Juan Albarracín Dierolf
Juan Albarracín is an assistant professor of Political Science at the University of Illinois Chicago (UIC) and a co-principal investigator of the Notre Dame Violence and Transitional Justice Lab (V-TJLab) at the University of Notre Dame’s Kellogg Institute. His research focuses on the threats to political and civil rights in cases of mass-scale violence. In this sense, his work lies at the intersection of studies of democratization, criminal governance, and political institutions. Through his current book project Criminalized Electoral Politics: Politicians and Criminals Subverting Democracy in Brazil, he tackles one of the most critical issues in contemporary developing democracies: the effect of criminal governance on democratic processes. He explains how the absence of robust local party organizations and autonomous civic organizations enable politicians to seek alliances with criminal groups to repress political rivals and violently influence electoral outcomes in some Brazilian cities.

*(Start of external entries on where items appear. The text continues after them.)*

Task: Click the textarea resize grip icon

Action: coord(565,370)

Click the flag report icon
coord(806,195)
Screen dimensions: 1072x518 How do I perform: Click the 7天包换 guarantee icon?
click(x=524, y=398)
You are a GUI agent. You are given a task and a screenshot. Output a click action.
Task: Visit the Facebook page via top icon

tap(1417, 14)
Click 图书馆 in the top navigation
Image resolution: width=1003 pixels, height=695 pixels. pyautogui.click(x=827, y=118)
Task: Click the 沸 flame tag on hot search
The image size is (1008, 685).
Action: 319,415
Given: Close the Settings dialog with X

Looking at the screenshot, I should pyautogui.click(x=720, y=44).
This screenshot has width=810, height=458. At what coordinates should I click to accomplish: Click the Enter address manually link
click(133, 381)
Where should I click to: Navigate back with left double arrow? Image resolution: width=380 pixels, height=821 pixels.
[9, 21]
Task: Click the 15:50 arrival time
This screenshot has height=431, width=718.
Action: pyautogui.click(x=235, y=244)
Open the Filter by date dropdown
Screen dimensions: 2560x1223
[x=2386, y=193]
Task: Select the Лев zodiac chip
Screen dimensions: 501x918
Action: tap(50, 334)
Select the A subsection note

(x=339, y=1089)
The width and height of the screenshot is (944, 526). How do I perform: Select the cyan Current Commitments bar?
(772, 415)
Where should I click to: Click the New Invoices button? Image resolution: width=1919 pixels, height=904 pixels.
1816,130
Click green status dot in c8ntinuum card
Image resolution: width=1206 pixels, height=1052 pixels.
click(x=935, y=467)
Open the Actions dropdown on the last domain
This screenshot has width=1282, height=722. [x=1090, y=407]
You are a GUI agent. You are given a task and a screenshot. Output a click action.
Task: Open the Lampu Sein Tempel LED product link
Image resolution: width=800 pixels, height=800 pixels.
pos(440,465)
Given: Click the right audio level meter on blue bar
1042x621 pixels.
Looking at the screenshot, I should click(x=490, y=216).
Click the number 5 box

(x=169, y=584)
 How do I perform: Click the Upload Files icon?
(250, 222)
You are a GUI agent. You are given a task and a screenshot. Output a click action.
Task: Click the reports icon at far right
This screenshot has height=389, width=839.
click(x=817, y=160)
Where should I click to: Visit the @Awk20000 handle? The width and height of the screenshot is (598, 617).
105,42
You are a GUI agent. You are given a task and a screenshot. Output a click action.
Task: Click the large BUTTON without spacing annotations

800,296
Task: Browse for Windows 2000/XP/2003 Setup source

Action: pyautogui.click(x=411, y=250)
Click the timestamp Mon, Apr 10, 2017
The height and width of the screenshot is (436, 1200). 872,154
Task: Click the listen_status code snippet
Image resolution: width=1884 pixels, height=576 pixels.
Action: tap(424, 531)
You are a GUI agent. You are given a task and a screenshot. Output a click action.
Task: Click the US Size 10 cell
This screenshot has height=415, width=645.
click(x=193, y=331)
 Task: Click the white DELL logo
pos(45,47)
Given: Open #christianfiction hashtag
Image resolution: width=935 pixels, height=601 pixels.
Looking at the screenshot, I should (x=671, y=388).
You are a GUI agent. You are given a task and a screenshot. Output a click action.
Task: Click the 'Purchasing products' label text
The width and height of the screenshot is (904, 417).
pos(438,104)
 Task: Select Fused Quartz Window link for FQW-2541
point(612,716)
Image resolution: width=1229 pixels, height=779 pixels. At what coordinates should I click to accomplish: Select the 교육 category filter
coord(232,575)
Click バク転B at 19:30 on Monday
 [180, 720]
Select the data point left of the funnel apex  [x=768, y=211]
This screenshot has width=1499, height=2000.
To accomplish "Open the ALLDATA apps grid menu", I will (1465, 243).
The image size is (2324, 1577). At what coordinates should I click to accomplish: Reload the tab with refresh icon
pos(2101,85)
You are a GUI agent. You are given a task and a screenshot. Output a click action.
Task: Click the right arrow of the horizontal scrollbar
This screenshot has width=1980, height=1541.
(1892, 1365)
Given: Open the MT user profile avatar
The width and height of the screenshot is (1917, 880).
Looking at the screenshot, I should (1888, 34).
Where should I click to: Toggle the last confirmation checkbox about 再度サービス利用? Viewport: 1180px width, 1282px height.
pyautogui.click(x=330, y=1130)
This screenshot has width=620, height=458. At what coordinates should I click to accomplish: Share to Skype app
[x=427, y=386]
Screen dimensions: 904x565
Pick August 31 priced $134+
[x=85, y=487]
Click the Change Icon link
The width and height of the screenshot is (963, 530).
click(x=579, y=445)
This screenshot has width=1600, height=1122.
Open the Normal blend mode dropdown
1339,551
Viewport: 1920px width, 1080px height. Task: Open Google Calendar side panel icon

In addition to criminal governance, he is also interested in the transformation of violence after transitions from authoritarian rule and/or armed conflict. He explores in a collaborative research project how the implementation of transitional justice mechanisms impacts levels of criminal violence in new democracies. Together with colleagues in Colombia and Germany, he also studies the political logic behind post-conflict violence in Colombia, in particular the growth in violence against social movement leaders from 2016 to the present.
Albarracín holds a PhD and an MA in political science from the University of Notre Dame and a BA in political science and MA in comparative politics from the Universität Tübingen (Germany). His research has been recognized and supported by groups including the American Political Science Association, the Latin American Studies Association, the Network for the Study of Drugs in Latin America (Redesdal), the Inter-American Foundation, the Fulbright Commission in Colombia, the German-Colombian Peace Institute, Friedrich Ebert Stiftung in Colombia, and the German Academic Exchange Service.